08.27.2012
世界杯2022亚洲预选赛b组

anonymous

at the age of 17, i received my high school diploma, rented my first apartment, and met a young man i would soon marry.
one thing i knew for sure was that i did not want to become a single mother, so when we started having sex, marriage followed closely behind. my catholic high school had offered sex education which consisted of the nuns repeatedly telling us that if you have sex, you will get pregnant. the nuns were right.

we were married on new year’s day 1971 in joplin, missouri. in spite of our faithful use of condoms and withdrawal, we conceived a child near the end of february. the due date would have come not quite halfway through my husband’s senior year of college, and he strenuously objected and said he would leave me if i had the baby. i didn’t want a baby, either — we certainly hadn’t planned it! adoption was out — we knew our families would never allow it.
we tried all kinds of things to make me miscarry — doing hundreds of sit ups, pushing our full-sized cars around the block, taking pills with arsenic in them, etc. nothing worked. i even contemplated suicide.

i was 18 and naïve, but my husband was 20 and already wise in the ways of the world. since abortion was illegal in the state of missouri, he took me to a local coffee house to ask what could be done. the folks there told us where we could go in kansas city to get a reduced rate of $200 for full-time college students facing unplanned pregnancies. since my husband was a full-time student and i was supporting him, we were able to get the reduced rate. parental permission was required for those who were not yet 21 — but because i was married and my husband would be 21 years in a couple of months, i was not required to approach my pro-life parents.

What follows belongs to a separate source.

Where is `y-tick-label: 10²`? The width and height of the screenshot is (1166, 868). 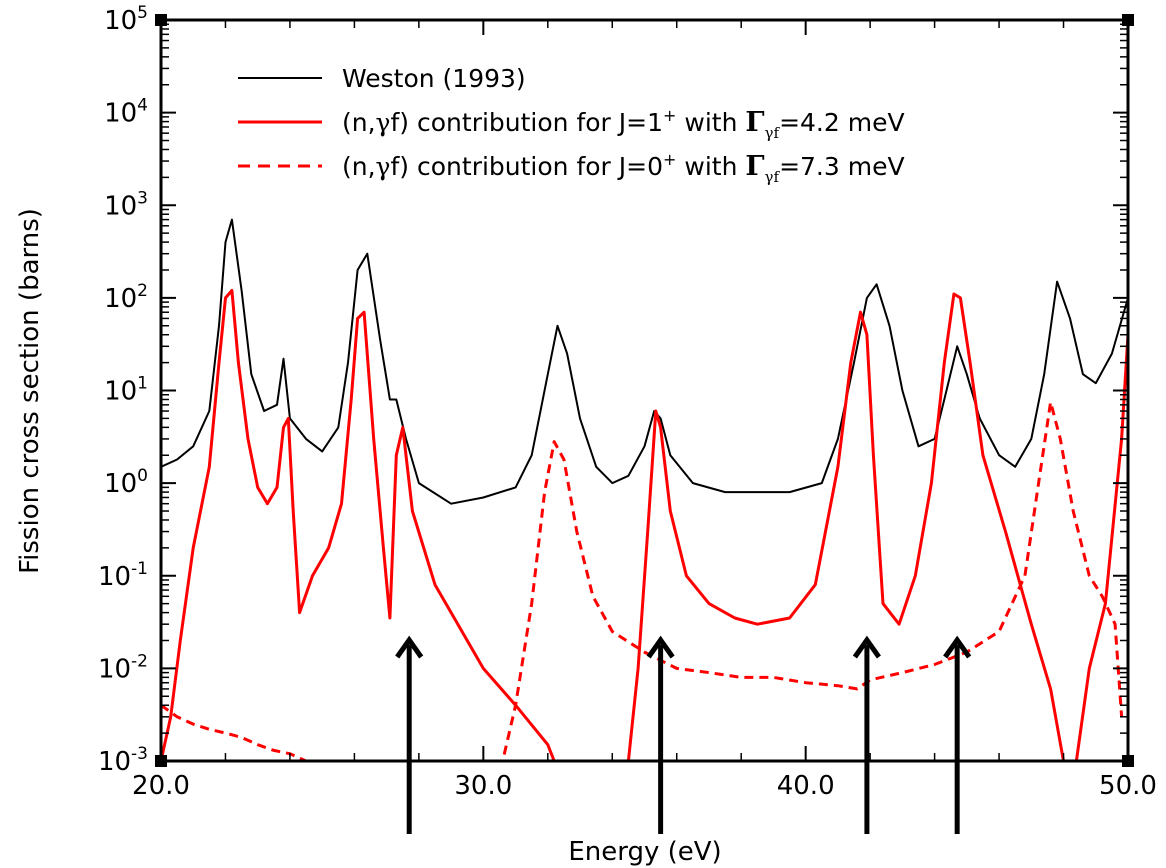 y-tick-label: 10² is located at coordinates (126, 298).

the folks at the clinic were wonderful. i was warned that the doctor who performed the procedure would refuse to proceed if the patient started to cry. to prevent that from happening, i laughed and joked a bit, which i’m sure he thought was strange. at one point, he stopped and talked to the attending nurse — it was nerve wracking. i had the procedure without any anesthetic because i was driving — my husband didn’t drive in city traffic, but he did go with me.

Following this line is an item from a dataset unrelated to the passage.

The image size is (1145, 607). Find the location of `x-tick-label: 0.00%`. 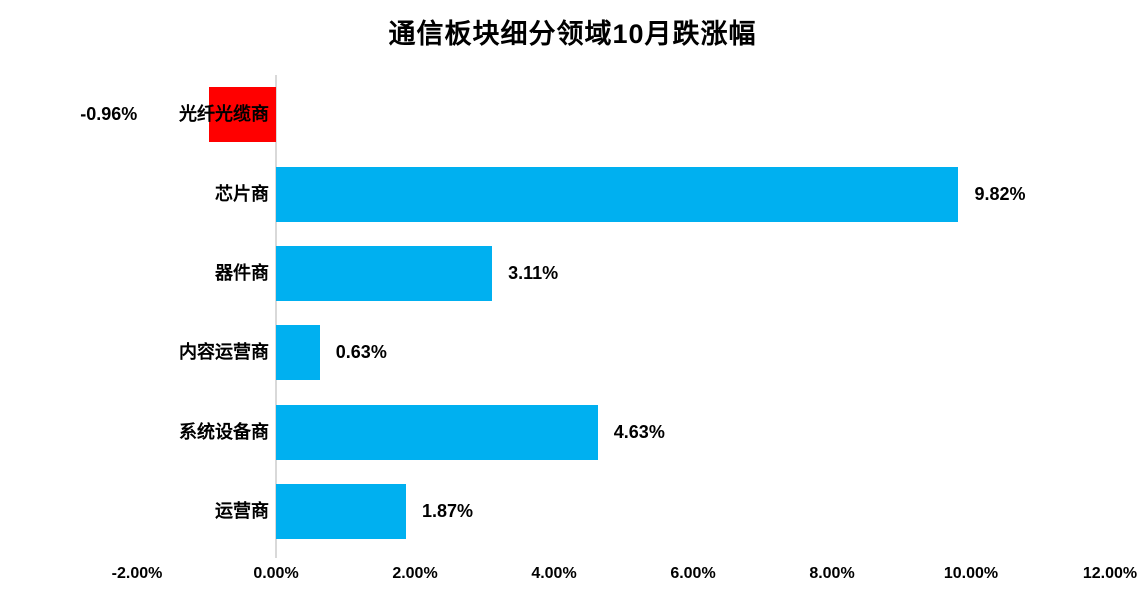

x-tick-label: 0.00% is located at coordinates (276, 574).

we got a divorce a year or so later, but i’m glad i was married at the time or my life would have been much different. i have never regretted my decision — many young women were not as fortunate. for the next 20 years, i lived in abject fear of becoming pregnant. for more than 10 of those years, i was married to a man who said he wanted children — i, on the other hand, had decided i did not. when i was in my late 30s, i finally had my tubes tied.
over the years, i’ve been amazed to learn how many of my friends have had similar experiences — once i break down and tell them about my experience, they often come back with a similar story of their own.